To diversify we've got holdings in various other regional funds which have all done fairly well except for India which has been an out and out disaster.

NextLevel2 · 06/02/2026 10:31

India has indeed been a bumpy ride. I have put a freeze on Global/S&P - not selling though, just buying other indexes for a while.

jaundicedoutlook · 06/02/2026 13:59

It is very difficult to know without understanding your approach to risk and time horizon, but a few comments anyway:

The managed funds you seem to be holding will always have higher fees than low cost trackers, and evidence strongly suggests that managed funds tend to underperform the market over the long run, partly because of the fee costs.

Most global equity trackers will be 60 or even more than 70% US weighted just because of the value of the US markets. US markets have outperformed RoW since the financial crisis, but this hasn't always been the case, so diversifying away is not a bad idea.

The best way to do this is through a range of tracker funds. The way we do it is one for the whole world (such as VWRP) then other regional tracker funds to reduce the US weighting of the global tracker. These will need to be re-balanced (we do it annually).

Depending on risk appetite and time horizon, then diversify away from equities with bonds, a gold ETF, REITs, and so on.

Sophomore · 06/02/2026 15:16

Thanks @InveterateWineDrinker @NextLevel2

Sorry, @jaundicedoutlook - I should have been clearer. I’m not looking for general investment advice, just interested in people’s takes on the much-discussed rotation away from US, and what (if anything) people are doing in that regard.

OP posts:
InveterateWineDrinker · 06/02/2026 16:04

You're welcome, but I wouldn't follow my investment activity too closely. I have shares in Relx, LSEG, Sage Group and Experian.
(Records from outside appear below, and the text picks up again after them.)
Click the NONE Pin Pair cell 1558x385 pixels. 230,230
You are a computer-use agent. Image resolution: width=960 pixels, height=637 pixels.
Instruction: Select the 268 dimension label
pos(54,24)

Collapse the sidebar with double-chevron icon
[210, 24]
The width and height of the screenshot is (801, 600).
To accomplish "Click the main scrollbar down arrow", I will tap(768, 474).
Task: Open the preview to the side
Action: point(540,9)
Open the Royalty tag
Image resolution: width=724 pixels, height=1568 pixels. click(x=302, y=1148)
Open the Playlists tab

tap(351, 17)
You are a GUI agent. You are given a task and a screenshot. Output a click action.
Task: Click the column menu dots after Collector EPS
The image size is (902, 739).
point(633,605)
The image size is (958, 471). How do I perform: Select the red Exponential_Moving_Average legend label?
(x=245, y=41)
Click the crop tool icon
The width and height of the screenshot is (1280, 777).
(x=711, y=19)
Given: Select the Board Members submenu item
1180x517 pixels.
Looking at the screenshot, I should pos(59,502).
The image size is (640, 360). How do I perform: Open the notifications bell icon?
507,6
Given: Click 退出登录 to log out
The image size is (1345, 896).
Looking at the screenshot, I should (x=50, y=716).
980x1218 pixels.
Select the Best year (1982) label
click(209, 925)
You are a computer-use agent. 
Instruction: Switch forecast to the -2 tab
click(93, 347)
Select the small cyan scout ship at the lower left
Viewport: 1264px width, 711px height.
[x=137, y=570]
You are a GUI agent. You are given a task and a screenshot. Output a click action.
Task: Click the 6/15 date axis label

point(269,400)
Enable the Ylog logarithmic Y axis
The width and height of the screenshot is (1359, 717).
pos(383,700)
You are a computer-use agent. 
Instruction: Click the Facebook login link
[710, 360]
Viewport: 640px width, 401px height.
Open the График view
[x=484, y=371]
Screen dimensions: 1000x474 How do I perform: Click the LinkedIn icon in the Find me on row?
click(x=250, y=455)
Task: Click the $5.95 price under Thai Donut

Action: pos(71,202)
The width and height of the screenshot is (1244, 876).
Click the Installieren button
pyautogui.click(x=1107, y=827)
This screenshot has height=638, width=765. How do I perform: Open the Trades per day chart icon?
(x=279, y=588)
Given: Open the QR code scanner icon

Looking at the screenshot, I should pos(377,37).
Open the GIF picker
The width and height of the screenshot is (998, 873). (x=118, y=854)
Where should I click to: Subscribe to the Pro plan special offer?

This week has been... interesting.

NutButterOnToast · 06/02/2026 16:10

I guess it depends on why you are moving away from the US. Ethical reasons, or you think US stocks will crash will be different answers I suppose.

I have kept my S&P investments. Doing a little bit of rebalancing but I'm certainly not selling mine.

TessSaysYes · 06/02/2026 16:14

It worth thinking about. On a whim Trump could levy extra charges on US liquidations and withdrawals. I recall reading a warning about this month's ago.

RingoJuice · 06/02/2026 16:26

I’m not sure why you would do this tbh unless you thought AI was going to go through a bust cycle.

I diversified my US holdings by buying China stocks (a market I’m quite familiar with) and have had a rough couple of years with that one.

Trump loves to talk up the market, while Xi wants to choke it if he thinks oligarchs are getting too big for their britches. Painful …..

MidnightMeltdown · 10/02/2026 16:45

I had a small amount in Vanguard S&P 500 which I recently sold as the P/E ratio is so high right now. Still have some investments in the US, but at times like this I prefer to pick and choose my own stocks. The market is really disjointed right now, with some stocks showing crazy high valuations, while others are irrationally oversold.